We start by loading some libraries and reading in the two data files.
library(recommenderlab)
library(data.table)
library(dplyr)
library(tidyr)
library(ggplot2)
library(stringr)
library(DT)
library(mltools)
library(knitr)
library(grid)
library(gridExtra)
library(corrplot)
library(qgraph)
library(methods)
library(Matrix)
library(sparklyr)
#make sure there's a spark local install
spark_install(version = "2.4.3")
Let’s start by setting up sparklyr and their environment variables.
Sys.setenv(SPARK_HOME = "/usr/local/spark")
#Sys.setenv(HADOOP_CONF_DIR = '/etc/hadoop/conf.cloudera.hdfs')

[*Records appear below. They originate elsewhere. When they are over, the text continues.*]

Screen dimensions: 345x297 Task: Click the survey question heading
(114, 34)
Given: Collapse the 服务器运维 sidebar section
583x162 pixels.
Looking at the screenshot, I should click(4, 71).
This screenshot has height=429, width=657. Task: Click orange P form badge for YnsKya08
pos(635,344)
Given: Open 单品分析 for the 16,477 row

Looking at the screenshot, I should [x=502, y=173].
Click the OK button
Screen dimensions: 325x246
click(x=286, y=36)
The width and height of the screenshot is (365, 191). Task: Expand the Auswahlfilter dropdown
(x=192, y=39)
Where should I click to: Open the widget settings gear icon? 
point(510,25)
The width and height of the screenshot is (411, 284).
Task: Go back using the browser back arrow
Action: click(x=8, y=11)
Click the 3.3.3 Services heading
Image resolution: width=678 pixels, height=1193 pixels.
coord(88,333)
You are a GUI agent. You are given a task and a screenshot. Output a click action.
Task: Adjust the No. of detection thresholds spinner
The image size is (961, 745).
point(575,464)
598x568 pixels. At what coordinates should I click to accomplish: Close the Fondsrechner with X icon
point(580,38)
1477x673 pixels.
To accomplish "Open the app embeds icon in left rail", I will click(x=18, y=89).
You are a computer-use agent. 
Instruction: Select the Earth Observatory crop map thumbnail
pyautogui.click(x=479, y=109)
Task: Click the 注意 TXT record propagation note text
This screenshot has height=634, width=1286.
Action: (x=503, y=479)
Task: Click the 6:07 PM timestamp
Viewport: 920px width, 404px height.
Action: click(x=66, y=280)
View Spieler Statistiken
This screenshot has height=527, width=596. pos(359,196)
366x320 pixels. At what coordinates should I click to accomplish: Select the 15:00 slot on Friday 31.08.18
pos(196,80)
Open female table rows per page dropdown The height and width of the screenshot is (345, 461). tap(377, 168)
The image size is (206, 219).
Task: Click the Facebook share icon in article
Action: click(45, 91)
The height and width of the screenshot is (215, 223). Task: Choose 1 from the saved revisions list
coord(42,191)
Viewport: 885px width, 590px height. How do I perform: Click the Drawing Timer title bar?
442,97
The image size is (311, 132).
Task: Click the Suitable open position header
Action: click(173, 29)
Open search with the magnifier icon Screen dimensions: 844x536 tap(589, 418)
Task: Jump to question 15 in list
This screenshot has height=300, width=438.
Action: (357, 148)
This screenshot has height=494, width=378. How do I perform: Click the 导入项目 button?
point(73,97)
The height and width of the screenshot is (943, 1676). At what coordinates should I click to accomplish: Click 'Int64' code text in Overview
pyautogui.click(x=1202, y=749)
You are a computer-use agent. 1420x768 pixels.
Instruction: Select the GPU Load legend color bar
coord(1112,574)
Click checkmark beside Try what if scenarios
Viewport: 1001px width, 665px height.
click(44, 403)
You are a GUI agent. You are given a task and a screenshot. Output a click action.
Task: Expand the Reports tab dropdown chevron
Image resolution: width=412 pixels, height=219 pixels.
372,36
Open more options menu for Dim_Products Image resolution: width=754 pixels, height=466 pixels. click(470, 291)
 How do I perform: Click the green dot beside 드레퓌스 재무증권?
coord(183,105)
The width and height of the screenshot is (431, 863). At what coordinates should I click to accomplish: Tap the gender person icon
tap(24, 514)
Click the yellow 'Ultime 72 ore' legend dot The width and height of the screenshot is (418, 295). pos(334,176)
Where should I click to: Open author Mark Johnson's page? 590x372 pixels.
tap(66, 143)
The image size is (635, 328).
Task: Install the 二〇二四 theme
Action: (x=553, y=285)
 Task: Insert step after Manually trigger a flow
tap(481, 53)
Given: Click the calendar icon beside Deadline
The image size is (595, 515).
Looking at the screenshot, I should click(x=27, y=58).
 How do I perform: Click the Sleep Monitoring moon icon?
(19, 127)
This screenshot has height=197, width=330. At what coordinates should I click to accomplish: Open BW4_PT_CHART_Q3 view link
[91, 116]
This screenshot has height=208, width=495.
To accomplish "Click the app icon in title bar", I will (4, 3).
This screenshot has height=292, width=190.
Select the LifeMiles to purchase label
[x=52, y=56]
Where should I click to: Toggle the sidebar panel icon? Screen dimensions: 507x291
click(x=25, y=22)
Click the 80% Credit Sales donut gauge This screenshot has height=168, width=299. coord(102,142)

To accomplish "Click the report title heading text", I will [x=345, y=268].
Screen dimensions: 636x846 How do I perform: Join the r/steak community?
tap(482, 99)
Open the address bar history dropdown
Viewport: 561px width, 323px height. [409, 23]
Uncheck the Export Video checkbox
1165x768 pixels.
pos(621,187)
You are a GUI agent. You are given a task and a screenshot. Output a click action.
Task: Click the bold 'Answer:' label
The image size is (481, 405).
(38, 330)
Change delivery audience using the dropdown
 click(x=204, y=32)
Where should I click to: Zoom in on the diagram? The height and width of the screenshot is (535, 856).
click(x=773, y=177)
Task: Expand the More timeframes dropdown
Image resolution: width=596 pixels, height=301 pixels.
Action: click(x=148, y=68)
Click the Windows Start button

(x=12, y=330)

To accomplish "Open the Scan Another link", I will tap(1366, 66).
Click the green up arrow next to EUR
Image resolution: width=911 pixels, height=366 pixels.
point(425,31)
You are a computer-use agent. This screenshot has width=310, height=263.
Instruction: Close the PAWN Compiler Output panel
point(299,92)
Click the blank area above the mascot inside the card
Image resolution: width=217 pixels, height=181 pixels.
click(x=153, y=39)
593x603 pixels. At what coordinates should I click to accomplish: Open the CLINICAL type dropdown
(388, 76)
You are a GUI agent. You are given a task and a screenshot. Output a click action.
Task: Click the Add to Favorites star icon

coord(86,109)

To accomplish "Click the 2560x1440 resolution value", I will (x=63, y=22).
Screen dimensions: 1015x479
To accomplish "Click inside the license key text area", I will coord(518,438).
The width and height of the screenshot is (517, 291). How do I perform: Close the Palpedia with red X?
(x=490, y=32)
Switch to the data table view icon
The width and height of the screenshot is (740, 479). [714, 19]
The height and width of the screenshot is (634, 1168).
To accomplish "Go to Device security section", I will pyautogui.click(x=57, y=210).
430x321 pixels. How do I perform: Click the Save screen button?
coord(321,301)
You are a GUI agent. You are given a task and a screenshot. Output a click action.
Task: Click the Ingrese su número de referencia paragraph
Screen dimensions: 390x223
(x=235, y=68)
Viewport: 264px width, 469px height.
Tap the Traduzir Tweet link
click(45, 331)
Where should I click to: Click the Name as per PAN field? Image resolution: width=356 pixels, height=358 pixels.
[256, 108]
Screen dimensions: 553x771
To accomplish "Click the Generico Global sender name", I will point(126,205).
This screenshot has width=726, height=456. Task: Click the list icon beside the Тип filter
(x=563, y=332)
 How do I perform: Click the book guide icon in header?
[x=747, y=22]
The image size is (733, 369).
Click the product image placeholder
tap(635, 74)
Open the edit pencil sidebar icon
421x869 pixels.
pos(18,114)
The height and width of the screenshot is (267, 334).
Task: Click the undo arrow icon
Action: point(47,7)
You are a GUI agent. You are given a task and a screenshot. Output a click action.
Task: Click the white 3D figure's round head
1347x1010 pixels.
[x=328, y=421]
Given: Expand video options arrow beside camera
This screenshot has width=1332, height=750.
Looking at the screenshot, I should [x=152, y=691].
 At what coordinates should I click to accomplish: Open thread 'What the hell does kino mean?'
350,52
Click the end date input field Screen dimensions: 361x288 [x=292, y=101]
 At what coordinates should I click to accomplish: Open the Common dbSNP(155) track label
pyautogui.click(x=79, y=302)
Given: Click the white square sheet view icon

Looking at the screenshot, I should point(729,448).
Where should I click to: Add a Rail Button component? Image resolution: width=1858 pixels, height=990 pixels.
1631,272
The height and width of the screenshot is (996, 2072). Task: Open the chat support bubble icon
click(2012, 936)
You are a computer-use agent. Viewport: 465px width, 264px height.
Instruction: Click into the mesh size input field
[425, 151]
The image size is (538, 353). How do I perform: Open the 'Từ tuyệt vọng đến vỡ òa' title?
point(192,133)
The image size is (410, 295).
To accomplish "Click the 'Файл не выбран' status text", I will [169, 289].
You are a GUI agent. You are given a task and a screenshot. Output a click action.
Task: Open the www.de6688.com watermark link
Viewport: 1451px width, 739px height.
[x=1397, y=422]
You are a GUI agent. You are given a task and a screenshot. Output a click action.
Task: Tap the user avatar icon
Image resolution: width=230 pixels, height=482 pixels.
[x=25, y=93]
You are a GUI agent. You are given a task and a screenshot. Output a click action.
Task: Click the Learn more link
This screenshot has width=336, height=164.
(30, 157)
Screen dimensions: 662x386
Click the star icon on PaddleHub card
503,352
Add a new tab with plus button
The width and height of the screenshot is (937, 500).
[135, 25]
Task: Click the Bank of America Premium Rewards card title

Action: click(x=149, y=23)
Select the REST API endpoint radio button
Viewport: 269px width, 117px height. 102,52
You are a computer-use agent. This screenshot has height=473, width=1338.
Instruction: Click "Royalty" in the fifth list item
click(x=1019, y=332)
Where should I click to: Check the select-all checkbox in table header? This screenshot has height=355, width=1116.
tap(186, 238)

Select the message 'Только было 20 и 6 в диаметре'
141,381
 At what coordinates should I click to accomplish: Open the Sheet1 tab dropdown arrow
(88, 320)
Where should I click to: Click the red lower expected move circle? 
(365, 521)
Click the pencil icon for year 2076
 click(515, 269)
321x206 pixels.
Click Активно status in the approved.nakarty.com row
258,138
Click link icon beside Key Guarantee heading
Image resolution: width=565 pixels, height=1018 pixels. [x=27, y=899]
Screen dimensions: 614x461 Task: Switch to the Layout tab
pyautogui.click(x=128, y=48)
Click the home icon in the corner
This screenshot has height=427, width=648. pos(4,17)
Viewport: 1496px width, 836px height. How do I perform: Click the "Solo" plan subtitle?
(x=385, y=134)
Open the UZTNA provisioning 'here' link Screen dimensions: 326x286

#Sys.setenv(YARN_CONF_DIR = '/etc/hadoop/conf.cloudera.yarn')
config <- spark_config()
config$spark.executor.instances <- 4
config$spark.executor.cores <- 4
config$spark.executor.memory <- "4G"
sc <- spark_connect(master="local", config=config, version = '2.4.3')
data("MovieLense")
table(MovieLense@data@x[] > 5)
##
## FALSE
## 99392
As we can see all data falls from 1 to 5, we can consider 0 as the null variable or NA
movie_df <- as(MovieLense, 'data.frame')
movie_df$user <- sapply(movie_df$user,function(x) as.numeric(as.character(x)))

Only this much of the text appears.